Cerco più in fondo ma è tutto così
sfuggente, ambiguo.
È difficile
mettere a fuoco le idee quando non hai la percezione nitida e non sai
a quale realtà esse appartengono. La tela assume i toni e i colori a
seconda dei punti di vista che di volta in volta si alternano e
passano senza lasciare traccia. Le possibili verità o presunte tali
si susseguono, si intrecciano inafferrabili ma nessuna riesce a dare
un “peso”, un "segno" alle cose.
Visto che il
panorama generale non aiuta e non determina nulla, provo a entrare
nell'ottica delle figure. Ma ancora non c'è spessore neppure lì. Il
qualunque fa il paio con l'inutile: a
questo punto uno vale l’altro. Un'aria arrendevole che non porta da
nessuna parte. Infatti.
Sembrano quasi le loro ombre le quali
aspirano a qualche consistenza che non riescono a trovare o che
nessuno dà loro. Intorno un variegato nulla su cui i pensieri e gli
occhi vagano per qualche istante senza ragione.

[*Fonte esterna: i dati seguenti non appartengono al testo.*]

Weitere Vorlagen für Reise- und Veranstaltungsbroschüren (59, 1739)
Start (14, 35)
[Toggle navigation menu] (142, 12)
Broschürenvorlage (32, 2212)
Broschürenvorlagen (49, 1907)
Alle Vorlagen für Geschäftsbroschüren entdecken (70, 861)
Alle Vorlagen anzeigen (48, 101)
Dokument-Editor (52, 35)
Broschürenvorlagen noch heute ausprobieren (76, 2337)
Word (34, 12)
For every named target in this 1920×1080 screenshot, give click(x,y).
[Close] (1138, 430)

I punti di riferimento su cui si costruisce una composizione sono
facilmente determinabili, non altrettanto quelli sui quali si fonda
il suo senso e quello dei suoi elementi in particolare. Non è detto
che nascano sempre insieme contemporaneamente, anche se in questo
caso qualche traccia sembra esserci.
Dapprima un'idea sembra buona, promette interessanti sviluppi, poi
quando meno te l'aspetti, prende una piega tutta sua con cui fare i
conti per poter proseguire. Cerca un suo come e un suo perché
e tu devi assecondarla se vuoi venirne a capo.

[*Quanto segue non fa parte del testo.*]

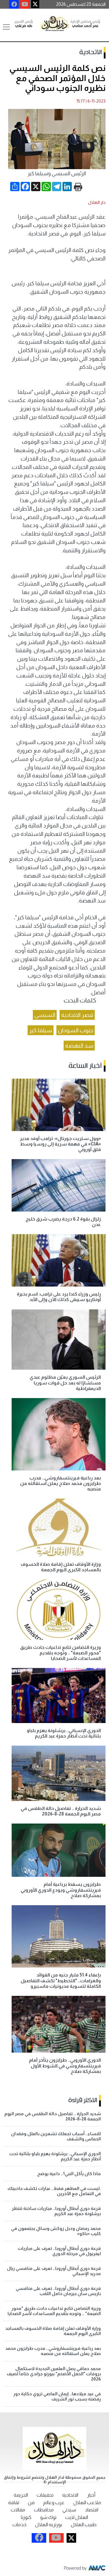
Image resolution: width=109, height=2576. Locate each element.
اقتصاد (91, 2510)
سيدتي (69, 2510)
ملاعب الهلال (87, 2502)
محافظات (44, 2510)
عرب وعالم (54, 2502)
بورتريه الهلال (48, 2524)
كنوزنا (26, 2517)
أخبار (91, 2495)
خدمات (19, 2524)
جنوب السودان (75, 1030)
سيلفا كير (40, 1030)
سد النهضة (79, 1045)
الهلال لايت (76, 2517)
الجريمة (21, 2495)
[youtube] (25, 4)
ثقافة (13, 2502)
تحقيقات (45, 2495)
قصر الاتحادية (77, 1015)
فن (31, 2502)
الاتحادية (90, 52)
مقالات (18, 2510)
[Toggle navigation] (6, 27)
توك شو (48, 2517)
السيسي (44, 1015)
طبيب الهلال (84, 2524)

Mi arrampico su per vedere se può esserci qualcosa oltre quel muro
e alberi che possa giustificare quella salita, nella speranza di
liberare quei poveri malcapitati. Oltre quel limite potrebbe non esserci nulla perché nulla ci ho
messo o nulla ho suggerito o lasciato sottintendere. O forse c’è qualcosa che
ancora non vedo. Ma forse non lo saprò mai…

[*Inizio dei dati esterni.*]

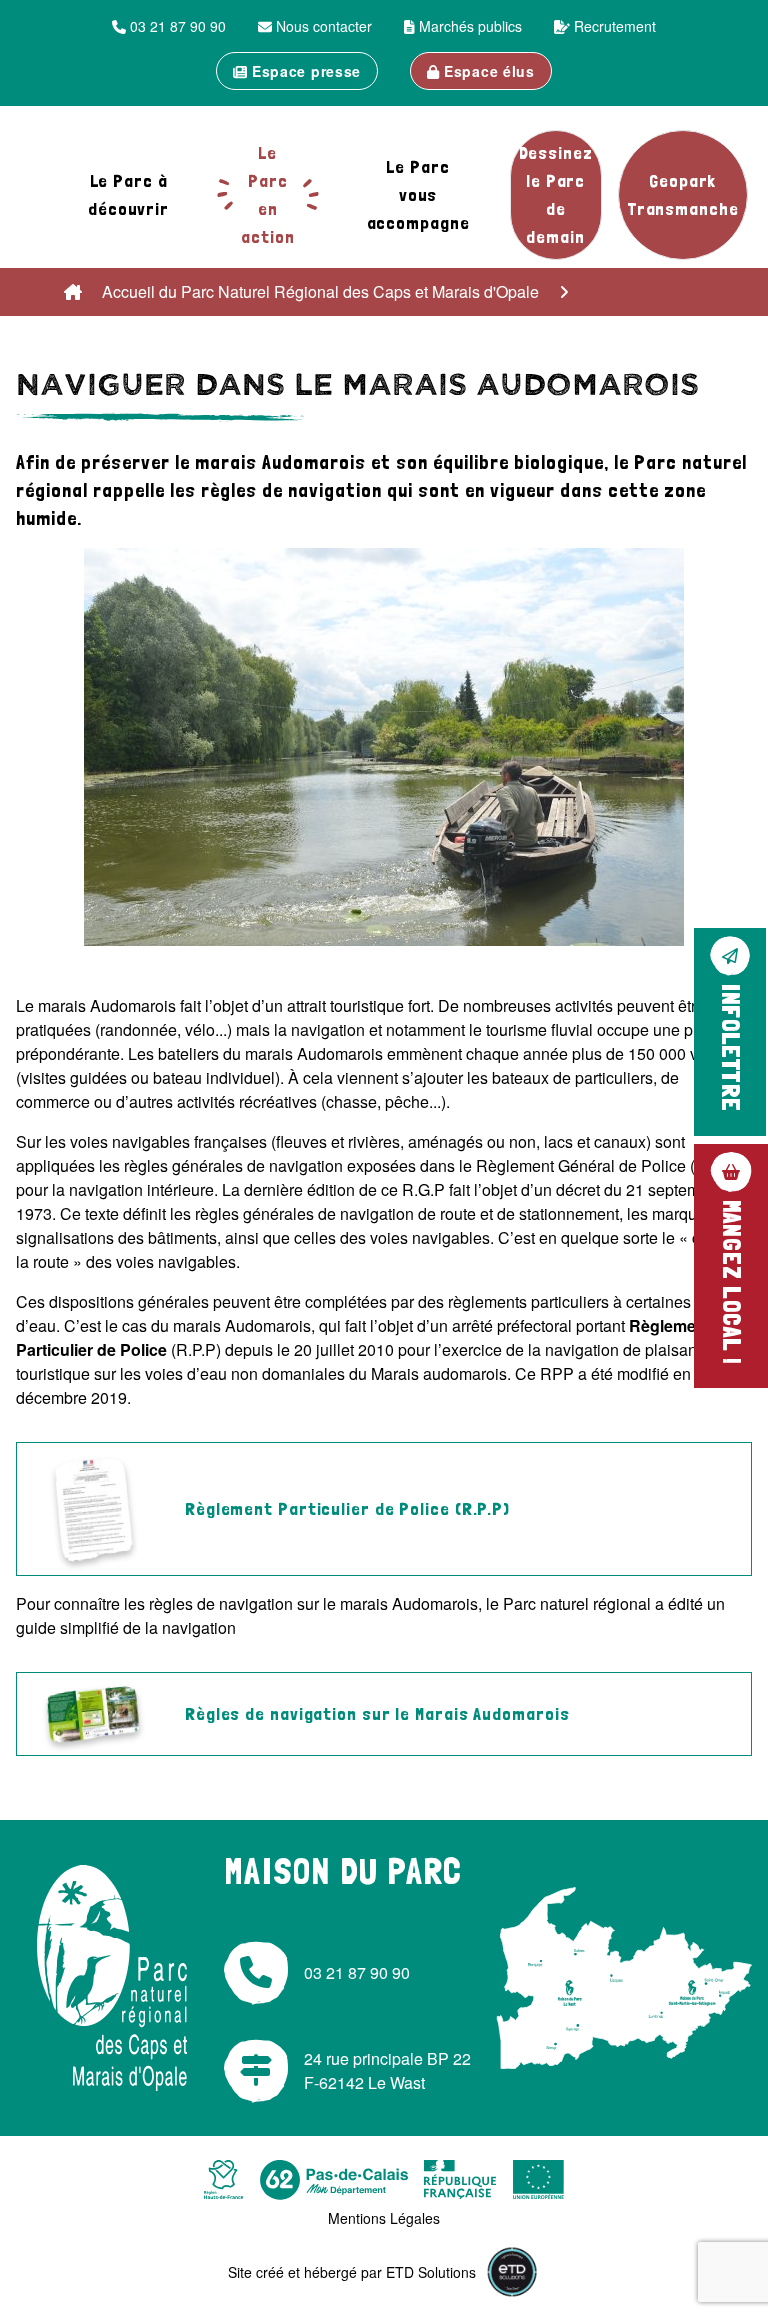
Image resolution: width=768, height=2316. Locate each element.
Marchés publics (468, 26)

Una lama di luce solare si affaccia nelle vicinanze della stanza per pochi
minuti riverberando qualche bagliore prima di proseguire il suo
cammino. È un banale dettaglio insignificante ma in un frangente
delicato e particolarmente sensibile come questo è sufficiente per
avviare un repentino e imprevedibile mutamento.
Così si interrompe
quel peregrinare semi fantastico, l’atmosfera si fa più dorata,
l’aria più rarefatta, tutto sembra più chiaro, gli spazi si
addensano, in questo nuovo livello in cui si è ora. Le ambiguità si
diradano, l’ebbrezza del silenzio rende l’immaginazione più
vivace, più reattiva e meno confusa, tutto ora è più credibile e
possibile.
Qualcosa
è avvenuto, anche la scena sulla tela assume un aspetto più
convincente, nella sua realtà forzata che adesso non è altro che
un’estensione o, se preferite, un rivolto dell’altra realtà. Lì,
ora, le cose cominciano a prendere quella consistenza che prima non
avevano, evidentemente è cambiata l'ottica sotto la quale tutto
appare diverso. La composizione può trovare ora una sua logica,
qualunque essa sia; e con nuova lucidità (si fa per dire...) posso
finalmente rianimare
quel gruppo, rendere a ognuno la
sua vita, il suo spazio e i
suoi tempi. Tutto prende
forma in maniera naturale, come se l’avesse sempre avuta e poi…
Ma già il vociare e i rumori della strada irrompono ad annunciare
che è svanita l’atmosfera ovattata che avvolgeva tutto, finito il
viaggio immaginario ma non troppo in quel mondo di lato sempre
presente a chi aspira ad esplorare il meno ovvio, nella speranza di
cogliere qualche briciola di “altro”.
Ormai l'incanto è spezzato, si torna all'ordinarietà, a quelle
figure che stanno ancora lì ma ora sembrano avere un senso e sono
libere di svolgere il loro ruolo.
Continueranno il cammino ognuno a
suo modo, in solitudine, magari con nuove speranze o vecchie certezze ma sicuramente ignare
del contrattempo vissuto, vittime inconsapevoli di un altrui momentaneo,
straniante smarrimento in un tiepido pomeriggio di fine inverno.